→ **Your tasks**
[A] In the passage about breastfeeding in Dulwich Hill, how old is Melissa MacLean's son Chet?
[B] Summarize the passage about breastfeeding in Dulwich Hill in two sentences.
[C] Please extend the passage about breastfeeding in Dulwich Hill from its last sentence.

→ **Passage to read**
↓

When we moved into the inner-west, I knew that a fair number of our neighbours – lovely folk that they are, except for the Jew-haters now largely dispatched from Council – would be of the peace, love, and mung beans variety.  So it didn’t come as any surprise this morning to see that when the Sunday Telegraph were looking for some hippy-dippy Earth-mother type who’s breast feeding her kid until he gets his first job as an assistant producer on a Radio National cultural show, they just went down the road to Dulwich Hill:

Melissa MacLean, 41, from Dulwich Hill … is still happily breastfeeding her three-and-a-half-year-old son Chet.

“He only feeds once at night before he goes to bed,” she said. “It helps him sleep and it helps him reconnect with me at the end of the day. I think it is very good for his immune system as well.”

She says she has discussed stopping it with her son, but at the moment plans to continue for at least another six months: “I am having conversations with my son about it. I am just going to see what happens.

↑

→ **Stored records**
↓

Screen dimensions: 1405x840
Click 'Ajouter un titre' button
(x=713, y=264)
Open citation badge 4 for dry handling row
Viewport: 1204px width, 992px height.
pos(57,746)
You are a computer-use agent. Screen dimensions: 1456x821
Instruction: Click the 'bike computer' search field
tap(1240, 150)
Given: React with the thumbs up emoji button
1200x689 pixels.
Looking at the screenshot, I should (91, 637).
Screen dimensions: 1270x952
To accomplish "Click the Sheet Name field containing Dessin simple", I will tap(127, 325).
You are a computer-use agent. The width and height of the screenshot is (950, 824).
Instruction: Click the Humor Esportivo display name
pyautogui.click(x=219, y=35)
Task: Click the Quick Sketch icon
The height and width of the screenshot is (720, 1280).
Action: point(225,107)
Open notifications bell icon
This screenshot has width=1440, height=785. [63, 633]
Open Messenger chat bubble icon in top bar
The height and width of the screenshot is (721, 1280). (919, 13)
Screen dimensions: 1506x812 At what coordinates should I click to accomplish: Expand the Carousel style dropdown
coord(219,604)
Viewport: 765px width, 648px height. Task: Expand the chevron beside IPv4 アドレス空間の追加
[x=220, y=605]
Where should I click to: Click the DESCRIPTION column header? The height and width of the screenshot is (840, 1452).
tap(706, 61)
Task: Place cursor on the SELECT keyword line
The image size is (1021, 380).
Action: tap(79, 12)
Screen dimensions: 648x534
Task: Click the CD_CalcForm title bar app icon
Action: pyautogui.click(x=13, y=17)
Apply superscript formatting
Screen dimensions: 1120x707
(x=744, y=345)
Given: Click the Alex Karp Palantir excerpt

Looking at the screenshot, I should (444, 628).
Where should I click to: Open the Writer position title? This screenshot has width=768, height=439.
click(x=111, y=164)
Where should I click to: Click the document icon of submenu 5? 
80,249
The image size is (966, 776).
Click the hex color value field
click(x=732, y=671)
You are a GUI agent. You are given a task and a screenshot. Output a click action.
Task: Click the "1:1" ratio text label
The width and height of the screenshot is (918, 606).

↑

→ **Solved tasks**
[A] He is three and a half years old.

[B] The writer, who lives in the inner-west, was not surprised that the Sunday Telegraph found a breastfeeding mother in nearby Dulwich Hill. Melissa MacLean, 41, still breastfeeds her three-and-a-half-year-old son Chet once at night and plans to continue for at least another six months.

[C]
“Everyone has been positive – I haven’t really had any negative comments. People do what they think is best for their family. It’s a personal choice and if it’s working then why not?”

Hang on – she’s discussing it with her son? Apologies if this seems judgmental, but what the hell? When a child can form and articulate a position on the question, “Would you like to suckle at mummy’s tit?” I think you have the answer to whether or not it is a good idea. And doesn’t this kid have teeth?

In cloaking her own insecurities in the mantle of “personal choice”, MacLean is supported by Big Bang Theory star Mayim Bialik (you may also remember her as Milhouse Van Houten crush-object Blossom) who has used her acting credentials to write a book about “attachment parenting” (a.k.a. the “hovering hippie” school of smother-mothering). Though flipping to the Telegraph’s Sunday competitor, the Sun Herald, we read differently:

A paper published in a peer-reviewed journal suggests that four months may be a more appropriate age.

Australia’s infant feeding guidelines, prepared for all mothers by the National Health and Medical Research Council, a government agency, recommend exclusive breastfeeding for six months followed by the introduction of solids.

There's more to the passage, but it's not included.